Required work =
Starting at the line that contains "Toggle the Flash LED checkbox" and ending with the line that contains "The width and", write those rows out again with "dialog" replaced by "window" and nothing else changed.

Provided material =
####

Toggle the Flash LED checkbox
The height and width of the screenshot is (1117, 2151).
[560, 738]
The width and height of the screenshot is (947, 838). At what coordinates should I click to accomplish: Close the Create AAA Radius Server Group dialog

####

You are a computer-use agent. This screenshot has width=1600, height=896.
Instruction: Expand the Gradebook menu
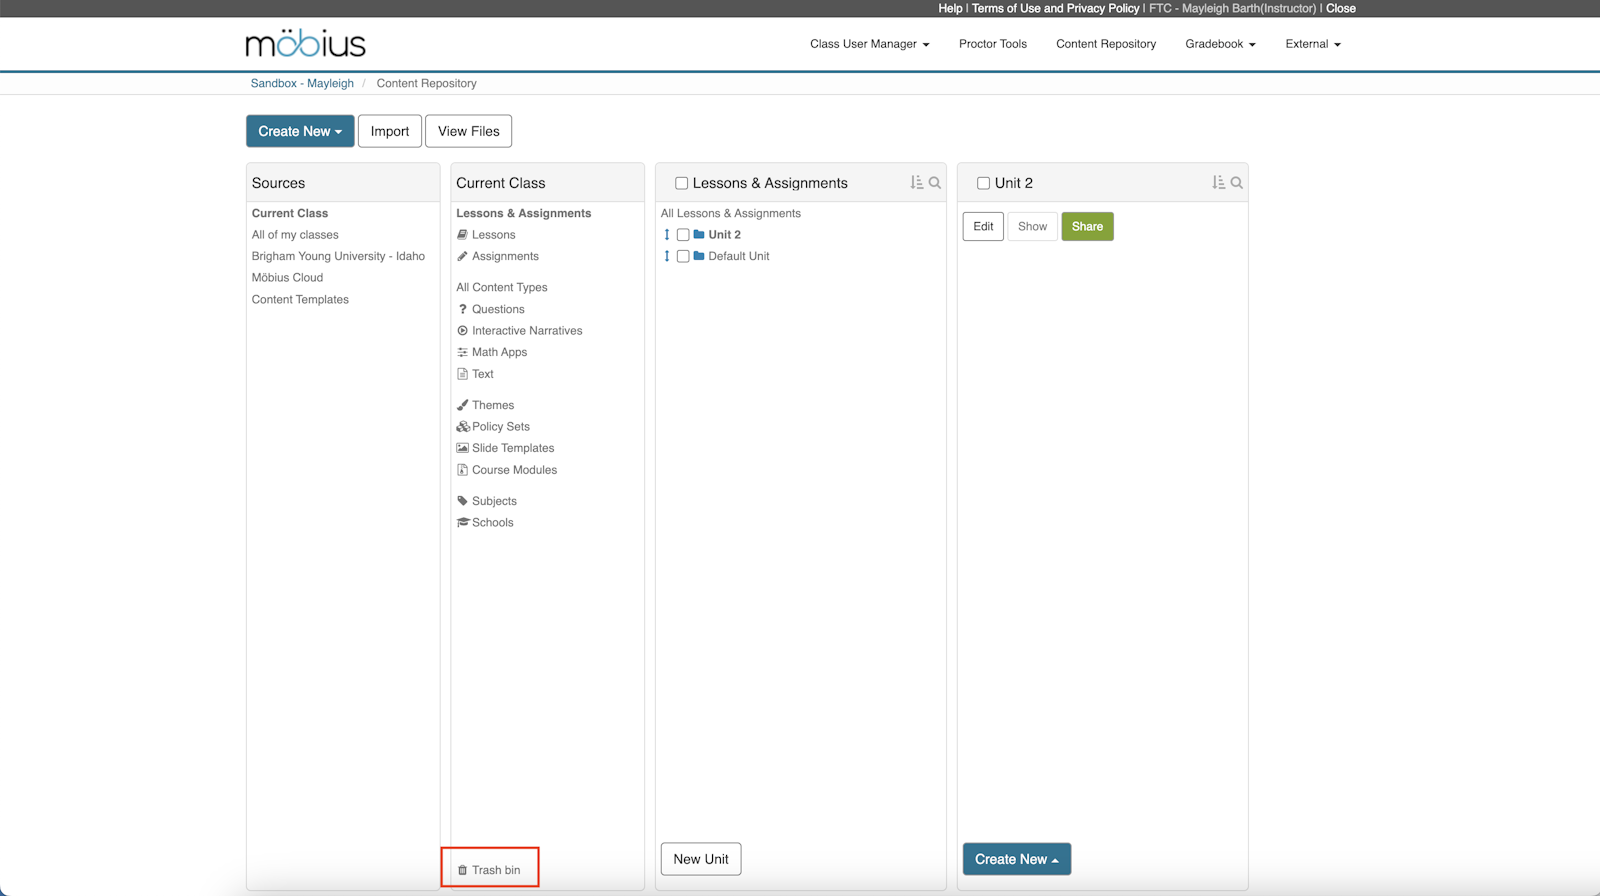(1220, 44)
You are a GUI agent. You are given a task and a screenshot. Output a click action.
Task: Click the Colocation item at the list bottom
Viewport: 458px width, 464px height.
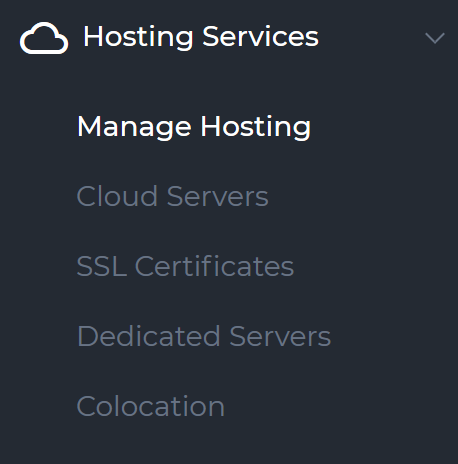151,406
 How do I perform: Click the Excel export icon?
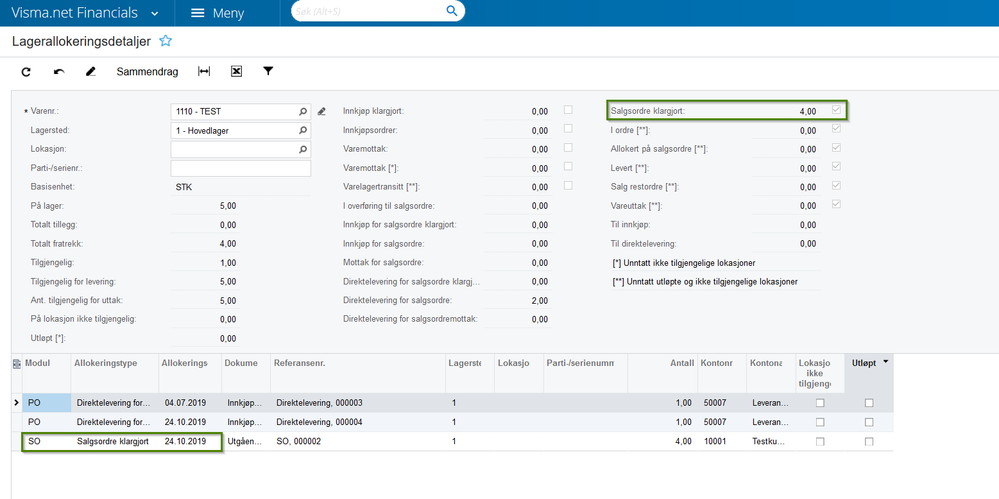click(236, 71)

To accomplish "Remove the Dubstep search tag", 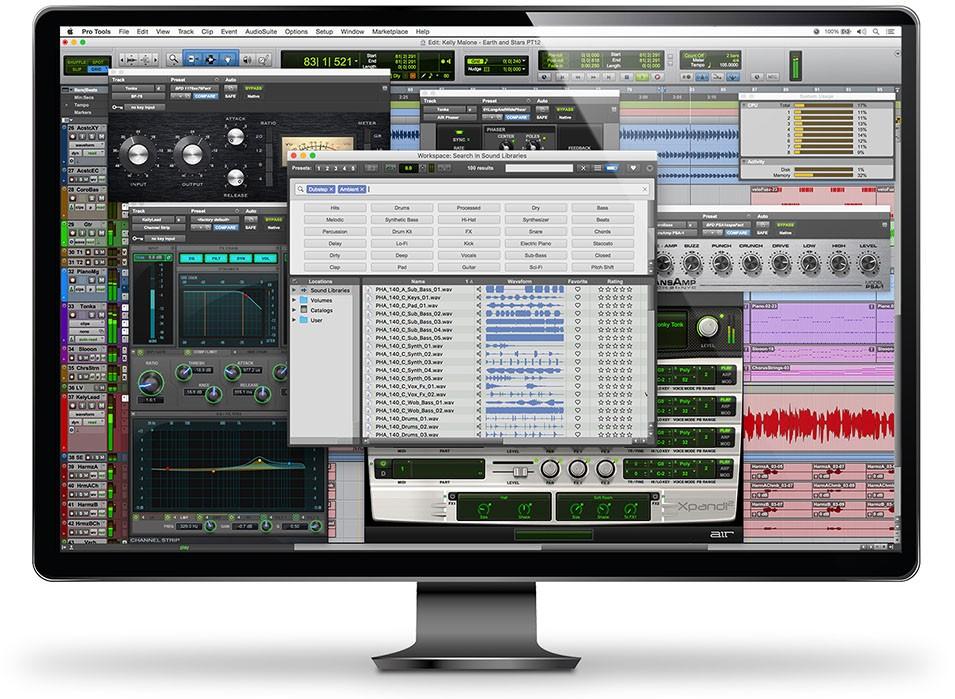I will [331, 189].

####

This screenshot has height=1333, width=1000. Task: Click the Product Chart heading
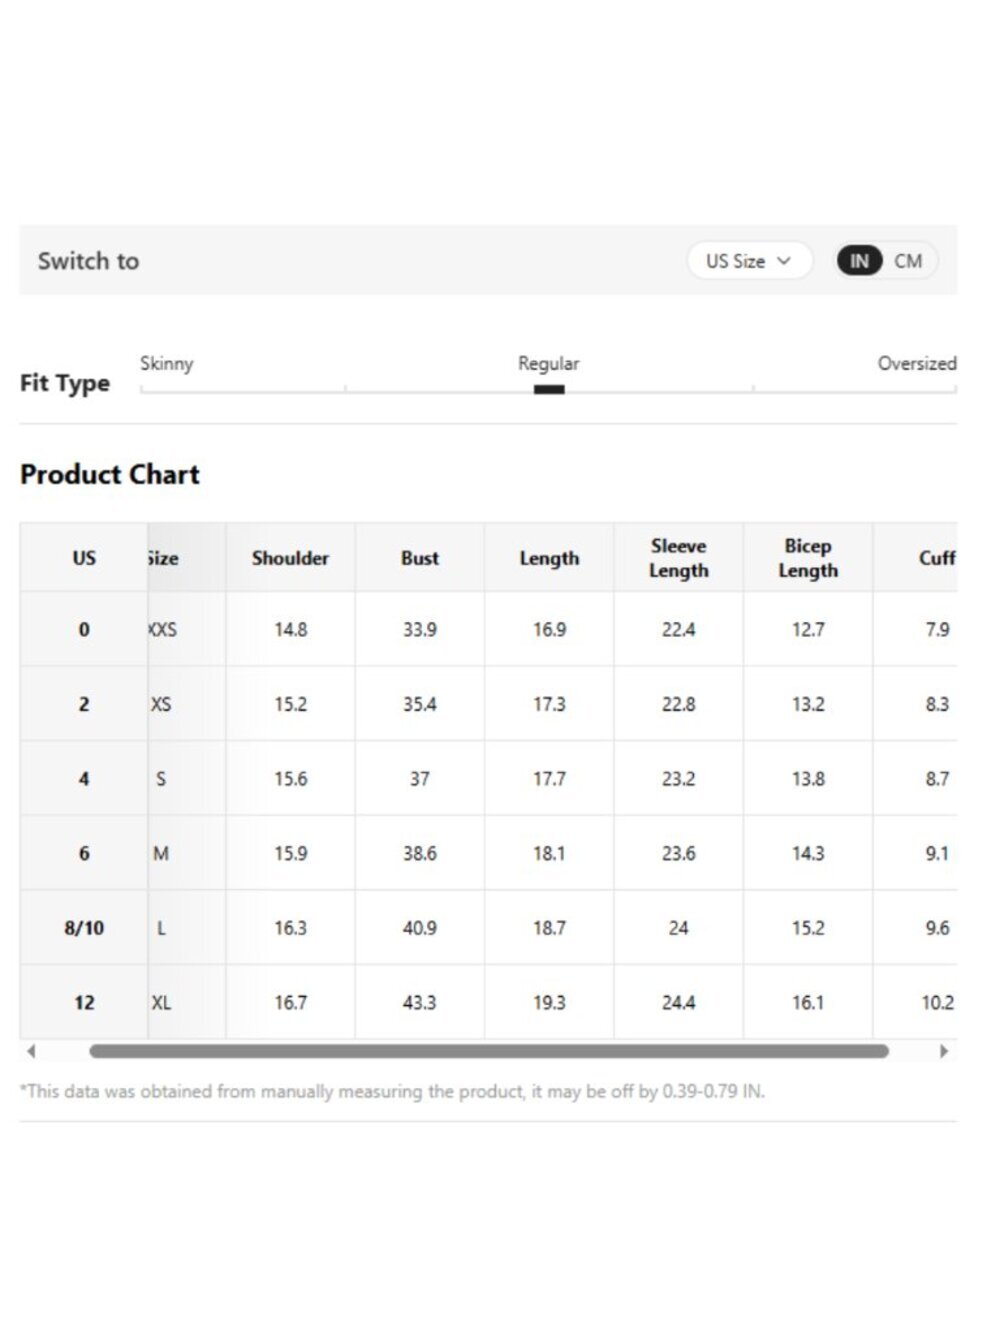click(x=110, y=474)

####

Written response =
Toggle the Flash LED checkbox
The height and width of the screenshot is (1117, 2151).
[560, 738]
The width and height of the screenshot is (947, 838). At what coordinates should I click to accomplish: Close the Create AAA Radius Server Group window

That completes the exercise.